Awi dan gengnya di PDIP Surabaya dipecat karena dianggap gagal menjaga soliditas partai yang mengakibatkan kinerja merosot. Salah satu indikatornya adalah penurunan perolehan kursi DPRD Surabaya yang melorot dari 15 kursi menjadi 11 kursi.
Selain itu, ada banyak alasan organisatoris yang mengakibatkan organisasi tidak berjalan efektif. Ada masalah komunikasi organisasi yang dianggap tidak berjalan baik. Selain itu, ada masalah pengelolaan keuangan.
Alasan-alasan tersebut tentu saja bersifat subjektif dan bisa diperdebatkan. Yang jelas, Awi telah menjadi korban dari pertarungan antarfaksi di internal PDIP. Pertarungan itu sudah berlangsung lama dan masih terus berlangsung di balik kandang.
Faksi Armuji pernah terlibat perseteruan keras dengan faksi almarhum Whisnu Sakti Buana. Ketika itu, Armuji menjadi ketua PDIP Surabaya dan Whisnu menjadi wakil wali kota di bawah Tri Rismaharini.

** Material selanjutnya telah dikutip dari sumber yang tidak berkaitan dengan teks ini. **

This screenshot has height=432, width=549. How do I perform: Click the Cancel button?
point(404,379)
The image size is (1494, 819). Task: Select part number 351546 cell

Menjelang pemilihan wali kota 2020, dua kubu itu bersaing keras. Kursi wali kota yang lowong ditinggalkan Risma menjadi rebutan dua kader PDIP tersebut. Whisnu berambisi utuk mendapatkan rekomendasi dari DPP PDIP supaya bisa maju menjadi calon wali kota.
Risma punya plot lain. Dia tidak menghendaki Whisnu sebagai penggantinya dan diam-diam menyodorkan Eri Cahyadi yang sudah disiapkan menjadi protege-nya. Di tengah persaingan sengit itu, Armuji membuat manuver ”politik melipir” dengan merapat ke Risma.
Whisnu harus menelan pil pahit karena Megawati Soekarnoputri lebih percaya kepada Risma ketimbang Whisnu. PDIP memilih Eri Cahyadi sebagai calon wali kota. Armuji mendapatkan durian runtuh menjadi calon wakil wali kota mendampingi Eri.
Pasangan Eri-Armuji dengan mudah mengalahkan pasangan Machfud Arifin-Mujiaman yang didukung delapan partai koalisi. Kemenangan itu bukan cermin kemenangan PDIP, melainkan lebih sebagai kemenangan Risma. Sebab, ”Risma Factor” masih sangat kuat di Surabaya.
Kubu Whisnu tersingkir, kubu Armuji berkibar. Namun, kubu Whisnu masih kebagian jatah di DPRD karena banyak kader binaan Whisnu yang menjadi anggota dewan. Penunjukan Awi sebagai ketua DPRD bisa menjadi pelipur lara bagi kubu Whisnu.
Pada pilwali 2024, keadaan berbalik. Jika sebelumnya Eri-Armuji dikeroyok koalisi delapan partai, kali ini pasangan Eri-Armuji ”seng ada lawan”, hanya menghadapi bumbung kosong, karena semua parpol dapat diringkus menjadi satu. Eri-Armuji menang mutlak.
Eri makin pintar setelah berpengalaman lima tahun. ”Risma Factor” sudah tidak signifikan. Eri mulai berani ”mbalelo” terhadap Risma. Bahkan, Eri terkesan main dua kaki ketika Risma maju di kontestasi Pilgub 2024 melawan Khofifah.
Eri-Armuji tetap ber-Sinerji, seperti tagline kampanye mereka. Tapi, hubungan kedua orang itu ”hangat-hangat tahi ayam”. Armuji tahu bahwa posisi wakil wali kota hanya ban serep.